• _Selected text_:
+---+
3.3 Object management
The core feature of any AR application is the placement and observation of virtual objects in the scene. Object management in the AR Flutter plugin consists of two main modules: The ARNode class representing a Flutter abstraction of AR objects along with its corresponding platform-specific handlers and the ARObjectManager that exposes all functionalities regarding AR objects as a cross-platform Flutter API.
In the context of AR, nodes represent hierarchically structured scene objects that are defined by their transformation relative to a local or world coordinate system and their renderable, which in turn can be a 3D model or any other visual representation (MacWilliams et al., 2003). The plugin’s ARNode is an adaption of the class ARKitNode from Oleksandr Leuschenko’s ARKit Flutter Plugin (Leuschenko, 2021) and has five key properties: Name, type, URI, transformation, and data. On instantiation, an ARNode is named with a unique key used for user reference and association of rendering and gesture events on the platform side. To convey renderable loading information to the ArModelBuilder, each node has a type, which is an instance of the plugin’s data type NodeType, and a URI containing a path to a local 3D model file or a URL pointing to an online resource. The ARNode’s transformation, which is stored as a four-dimensional affine transformation matrix, defines its pose relative to its parent. Finally, the member variable data of type map provides a convenient location to store any object-related information required by an application such as visibility state or on-tap text. Following the single source of truth principle, the ARNodes in Flutter are the main node objects, the representations on the platform level are dependent on their Flutter counterpart and cannot be explicitly called or modified using the plugin’s API. To prepare an ARNode object for being sent through a platform channel or to be uploaded for sharing, it is serialized into the JSON format. Any updates made to an ARNode’s transformation trigger a call to the platforms to update the nodes rendered on the screen.
The ARObjectManager handles all functionality related to ARNodes. Its key functions are adding and removing nodes to the AR scenes of the underlying platforms by attaching or detaching them to plane anchors or the parent scene and keeping the platform’s node representations in synchrony with their counterparts on the Flutter side. In addition, the object manager handles node taps by invoking callback set by users of the AR Flutter plugin.
+---+
• _Tasks for this exercise_:
a – Return the passage of the object management section above starting at "3.3 Object management" and ending at "cross-platform Flutter API.", copied word for word.
b – Resume the object management section on the AR Flutter plugin above, continuing from its final sentence.

• _Data extract_:
+---+
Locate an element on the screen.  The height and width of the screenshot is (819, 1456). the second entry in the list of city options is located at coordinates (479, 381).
+---+
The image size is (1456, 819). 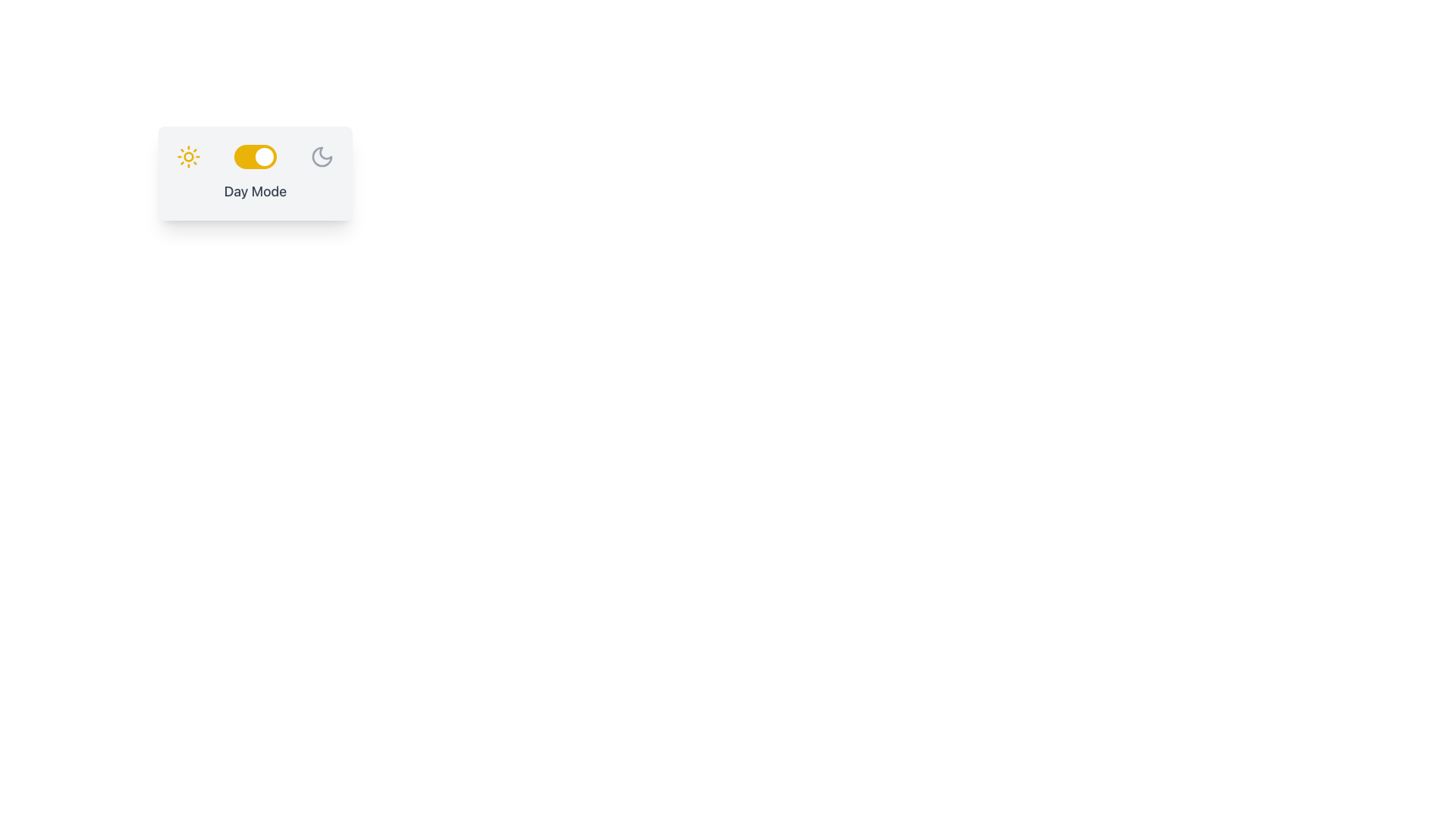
+---+
• _Outputs by task_:
a –
3.3 Object management
The core feature of any AR application is the placement and observation of virtual objects in the scene. Object management in the AR Flutter plugin consists of two main modules: The ARNode class representing a Flutter abstraction of AR objects along with its corresponding platform-specific handlers and the ARObjectManager that exposes all functionalities regarding AR objects as a cross-platform Flutter API.

b –
While the ARObjectManager provides a consistent interface for node handling to the user, the actual functionality is implemented on each platform to account for the differences on Android and iOS. On both systems, the data contained in the platform channel messages is deserialized, yielding a four-dimensional affine transformation matrix on iOS and a triple of position vector, scale vector, and rotation quaternion on Android. The ARObjectManager’s addNode function is handled asynchronously by the AR Flutter plugin by unpacking the data sent through the platform channel, requesting a renderable from the ArModelBuilder according to the node’s type and attaching it to the root scene of the AR session or an anchor. Loading of GLTF2 and GLB models from the app bundle, the device’s file system, or the internet is supported for maximum flexibility. Assets required for all users can be included by developers, models needed for flexible AR experiences can be managed separately in a cloud system, sparing businesses from having to update the codebase. We describe a content management system utilizing the flexible model loading capabilities to provide a desktop GUI in Section 4. Both Sceneform (ARCore) and SceneKit (ARKit) allow recursively searching the scene tree for objects matching a specified name, allowing the plugin to handle transformationChanged and removeNode requests.
To summarize, the heavily different requirements and APIs of Sceneform (ARCore) and SceneKit (ARKit) result in the AR Flutter plugin having to perform rather complex operations behind the scenes. By moving all these platform-specific implementations behind common data structures and consistent, platform-independent Flutter methods, however, our framework provides an easy-to-use interface for developers using AR without requiring knowledge about which platform their app is eventually used on.
3.4 Anchor management and cloud synchronization
Anchors allow interweaving virtual content with real-world environments. Instead of describing poses in the digital scene, anchors encapsulate a position and orientation in the physical space, thus being constantly updated to keep their relative position to real-world objects after initial placement using world coordinate transformations. Due to their ability to persist over time and viewpoint changes, we focus on plane anchors for creating collaborative AR experiences in the AR Flutter plugin.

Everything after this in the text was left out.